# 1. HTTP Request with Postman
<br>
Querrying IS-Academia for "Informatique, 2007-2008, Bachelor semestre 1" gives the following parameters on Postman :<br>
ww_x_GPS : 71297531<br>
ww_i_reportModel : 133685247<br>
ww_i_reportModelXsl : 133685270<br>
ww_x_UNITE_ACAD : 249847<br>
ww_x_PERIODE_ACAD : 978181<br>
ww_x_PERIODE_PEDAGO : 249108<br>
ww_x_HIVERETE : null<br>


So here are the parameters that we are mostly interesting in :<br>
ww_x_UNITE_ACAD  <- Informatique<br>
ww_x_PERIODE_ACAD  <- 2007 - 2016<br>
ww_x_PERIODE_PEDAGO  <- Bachelor semestre 1 and Bachelor semestre 6<br>

In [271]:
import numpy as np
import pandas as pd
import requests
import seaborn as sns
import scipy.stats as stats
from bs4 import BeautifulSoup

sns.set_context('notebook')

In [272]:
form_url = "http://isa.epfl.ch/imoniteur_ISAP/!GEDPUBLICREPORTS.filter"
base_url = 'http://isa.epfl.ch/imoniteur_ISAP/!GEDPUBLICREPORTS.html'
get_parameters = {
    'ww_i_reportModel': '133685247',  # Report Model for registered students by section and semester
    'ww_i_reportModelXsl': '133685270',  # HTML output
}
r  = requests.get(form_url, get_parameters)
soup = BeautifulSoup(r.text, 'html.parser')

In [273]:
# Extract the appropriate parameters from the html
academic_unit = {'ww_x_UNITE_ACAD': soup.find('option', string='Informatique')['value']}
print('Academic unit:', academic_unit, '\n')
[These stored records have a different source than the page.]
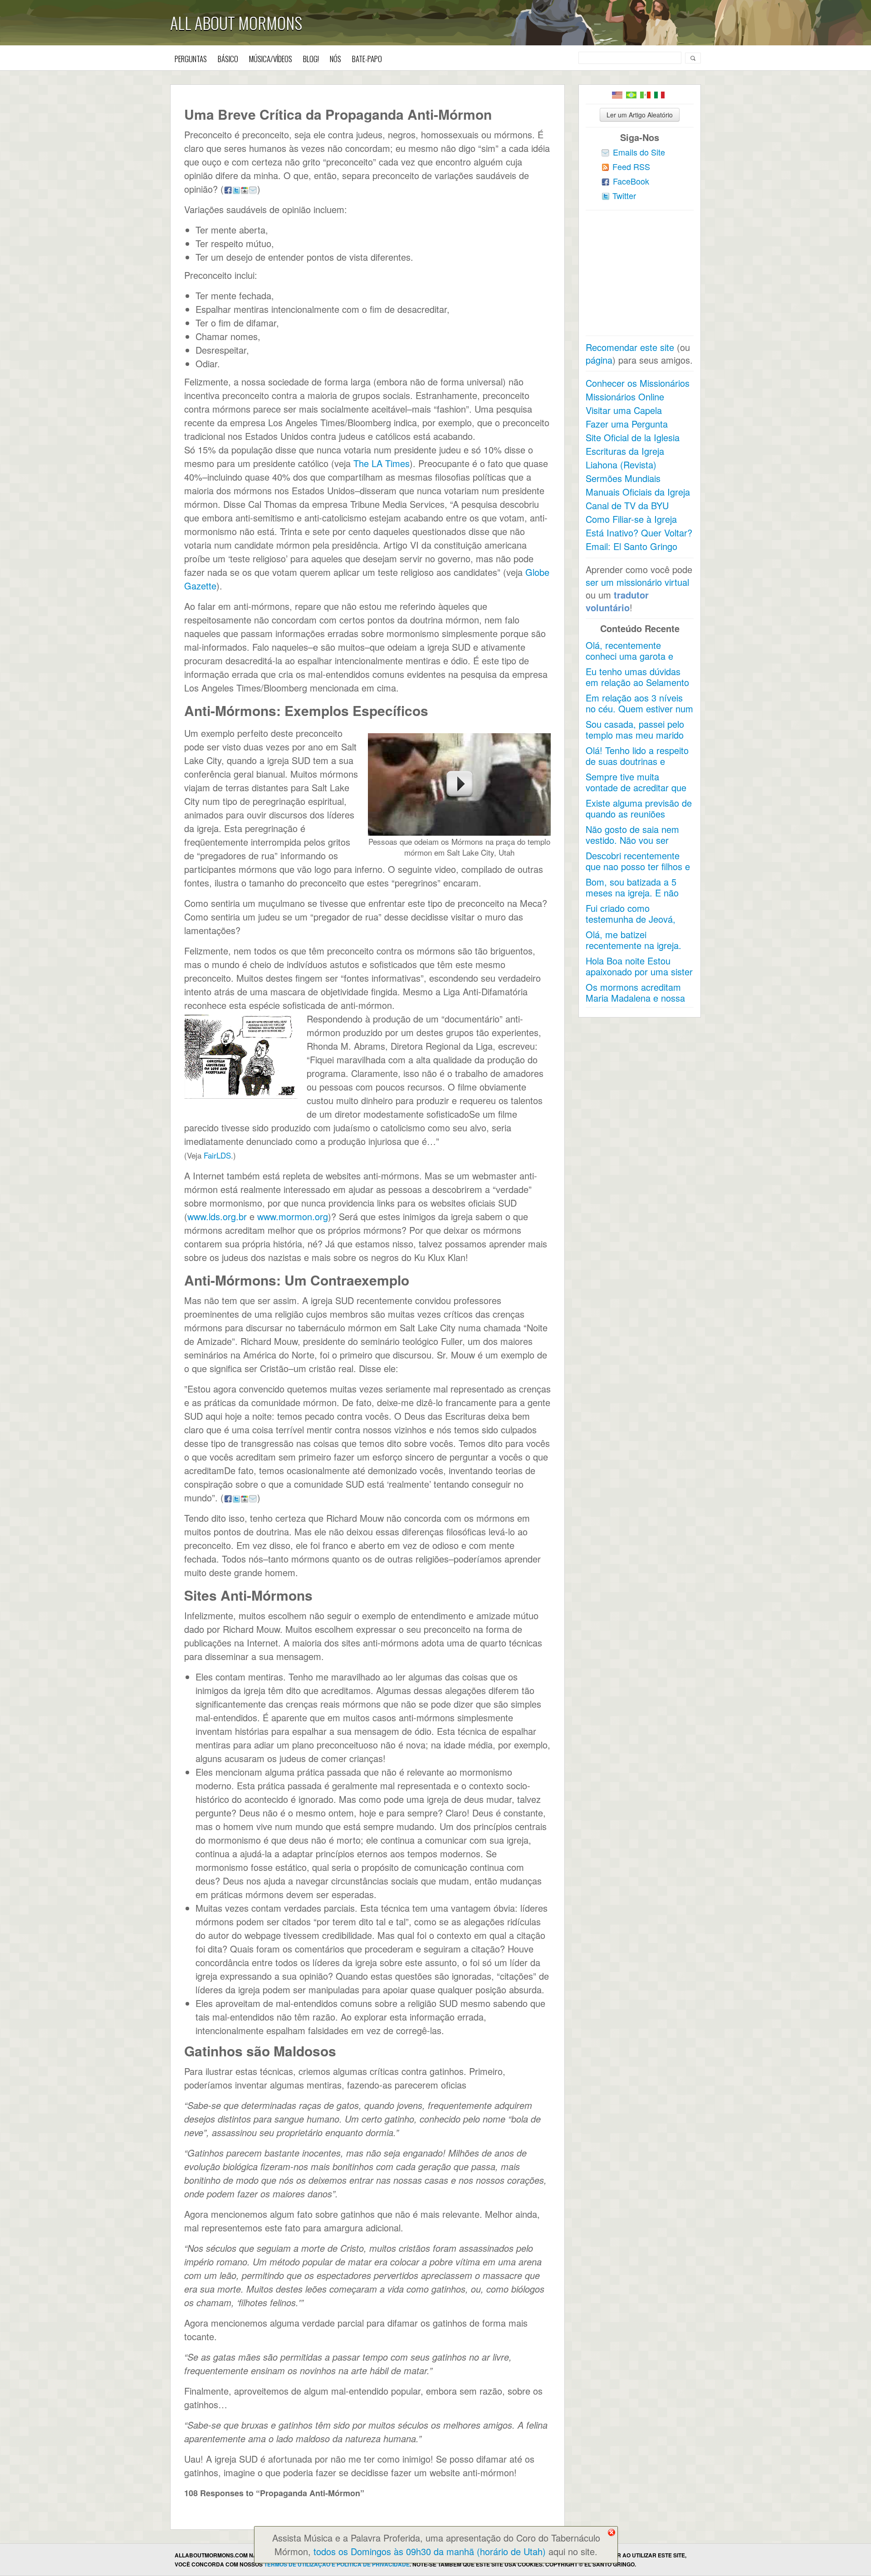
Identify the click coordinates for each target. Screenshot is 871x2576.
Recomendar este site (630, 347)
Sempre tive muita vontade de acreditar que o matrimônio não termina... (636, 793)
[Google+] (244, 188)
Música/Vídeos (270, 58)
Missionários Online (625, 396)
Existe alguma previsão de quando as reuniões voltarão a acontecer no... (639, 813)
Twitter (624, 195)
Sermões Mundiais (623, 478)
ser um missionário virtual (637, 582)
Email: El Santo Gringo (631, 546)
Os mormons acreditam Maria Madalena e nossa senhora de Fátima (635, 997)
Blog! (311, 58)
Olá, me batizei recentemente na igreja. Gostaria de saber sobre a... (635, 951)
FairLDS (217, 1155)
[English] (617, 95)
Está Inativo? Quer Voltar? (639, 532)
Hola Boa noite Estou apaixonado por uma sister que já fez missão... (639, 971)
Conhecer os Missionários (638, 383)
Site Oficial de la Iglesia (633, 437)
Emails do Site (639, 152)
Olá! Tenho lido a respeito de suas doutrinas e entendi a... (637, 761)
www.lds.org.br (217, 1216)
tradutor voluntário (617, 601)
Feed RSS (631, 166)
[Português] (631, 95)
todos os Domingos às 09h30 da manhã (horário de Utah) (429, 2551)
academic_period_select = soup.find('select', attrs={'name': 'ww_x_PERIODE_ACAD'})
academic_period_dict = {option.string: option['value']
                        for option in academic_period_select
                        if option.string is not None}
print('Academic periods:', academic_period_dict, '\n')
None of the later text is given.